» **Task item**:
Each line from the one containing "Click the @Chloe Carter mention" to the end of the entries below is to be set down exactly; the pictures are not.

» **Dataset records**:
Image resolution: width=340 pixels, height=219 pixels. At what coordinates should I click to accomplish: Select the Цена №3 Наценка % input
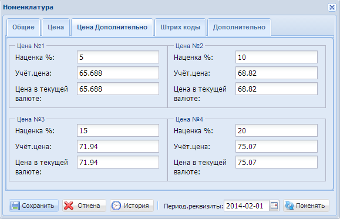click(x=118, y=130)
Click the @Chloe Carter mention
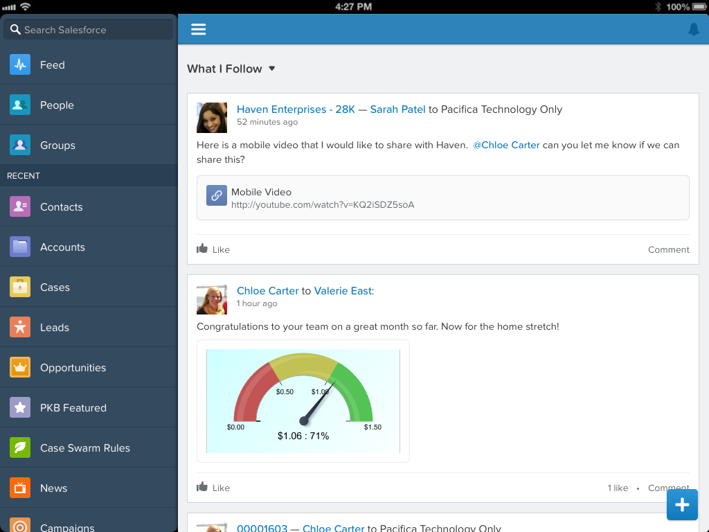The height and width of the screenshot is (532, 709). 506,145
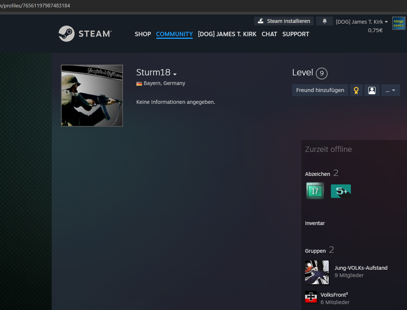Expand the arrow next to Sturm18 username
The height and width of the screenshot is (310, 407).
coord(175,74)
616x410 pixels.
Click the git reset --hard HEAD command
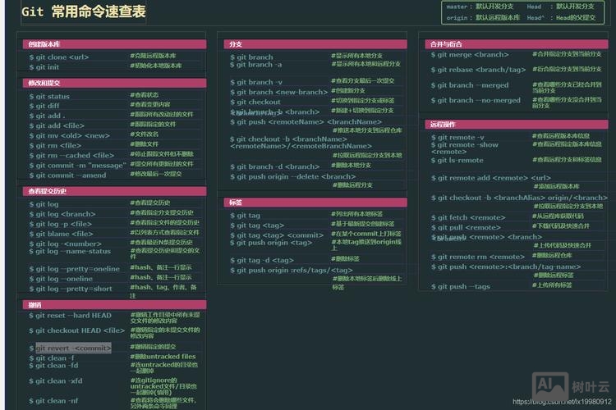point(73,316)
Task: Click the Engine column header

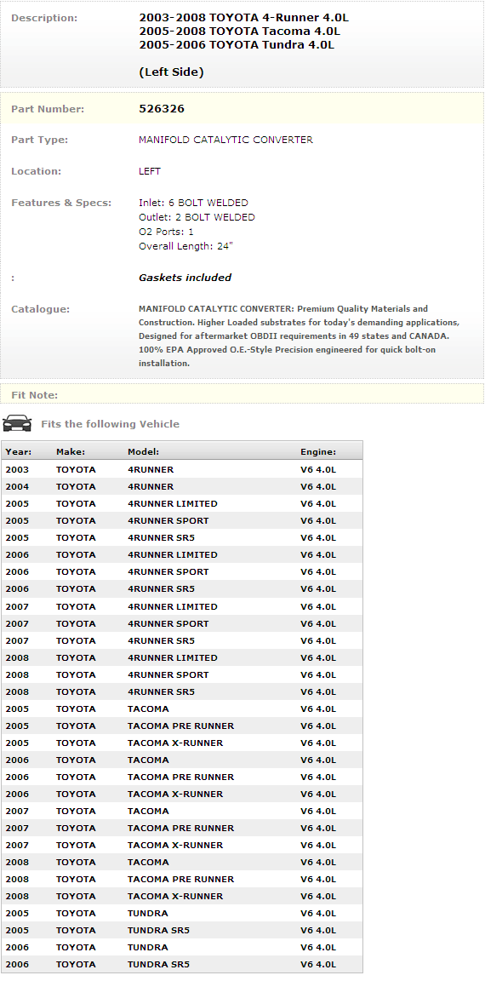Action: pos(318,451)
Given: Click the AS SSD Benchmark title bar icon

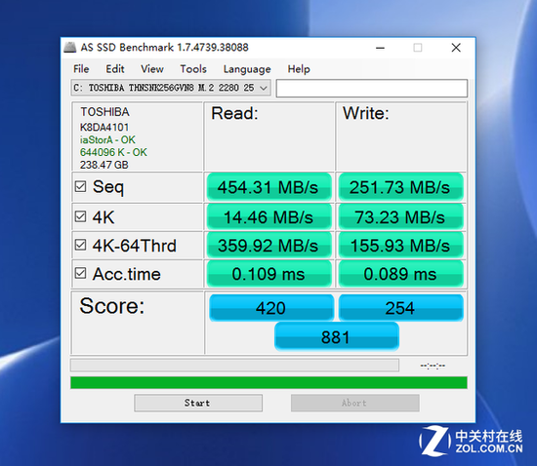Looking at the screenshot, I should (70, 47).
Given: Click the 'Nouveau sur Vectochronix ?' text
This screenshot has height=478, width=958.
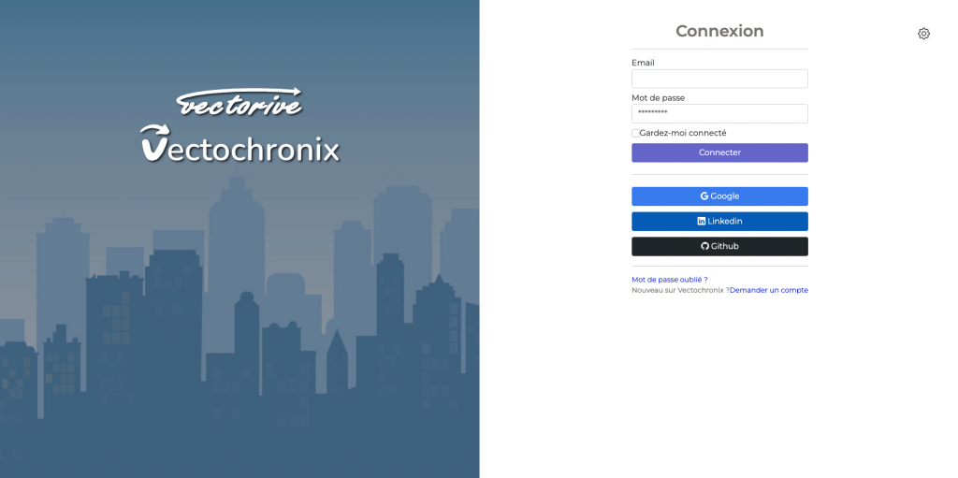Looking at the screenshot, I should tap(679, 290).
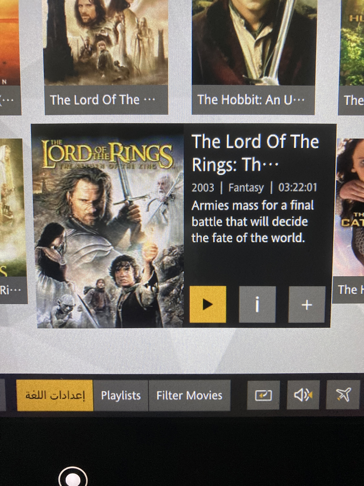Add movie to playlist with plus icon
Viewport: 364px width, 486px height.
307,304
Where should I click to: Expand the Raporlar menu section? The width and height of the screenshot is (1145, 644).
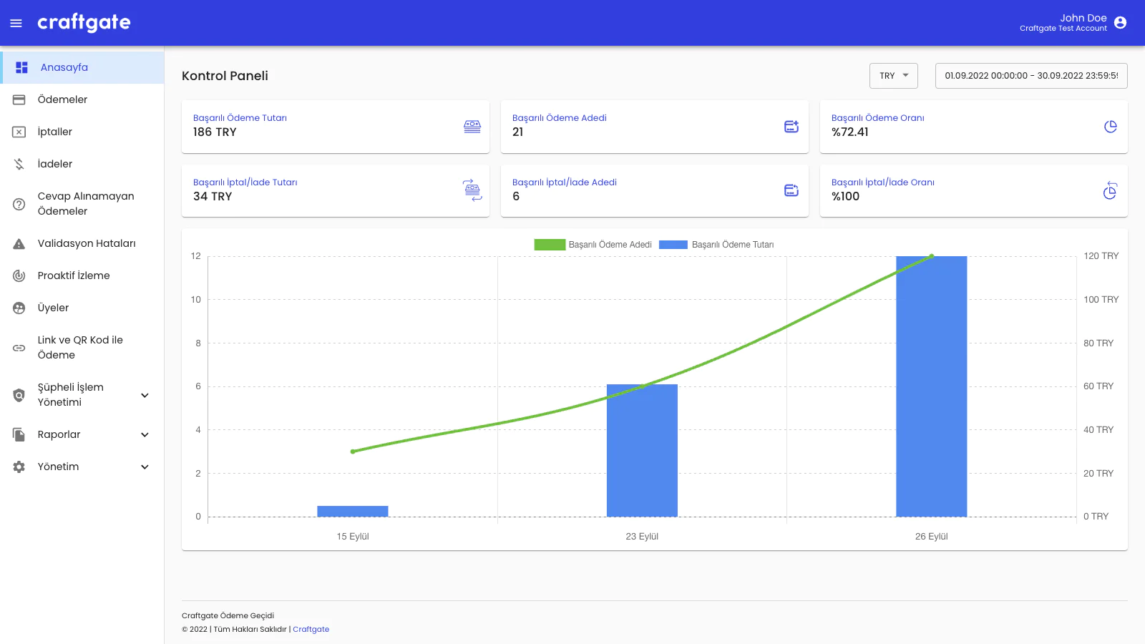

» **Solution to this task**:
Click the @Chloe Carter mention
The height and width of the screenshot is (532, 709). 506,145
Expand the arrow next to Sturm18 username
The height and width of the screenshot is (310, 407).
coord(175,74)
616x410 pixels.
Click the git reset --hard HEAD command
point(73,316)
Task: Click the Engine column header

Action: pos(318,451)
Given: Click the AS SSD Benchmark title bar icon

Looking at the screenshot, I should (70, 47).
Given: Click the 'Nouveau sur Vectochronix ?' text
This screenshot has height=478, width=958.
Looking at the screenshot, I should tap(679, 290).
Add movie to playlist with plus icon
Viewport: 364px width, 486px height.
307,304
Where should I click to: Expand the Raporlar menu section? The width and height of the screenshot is (1145, 644).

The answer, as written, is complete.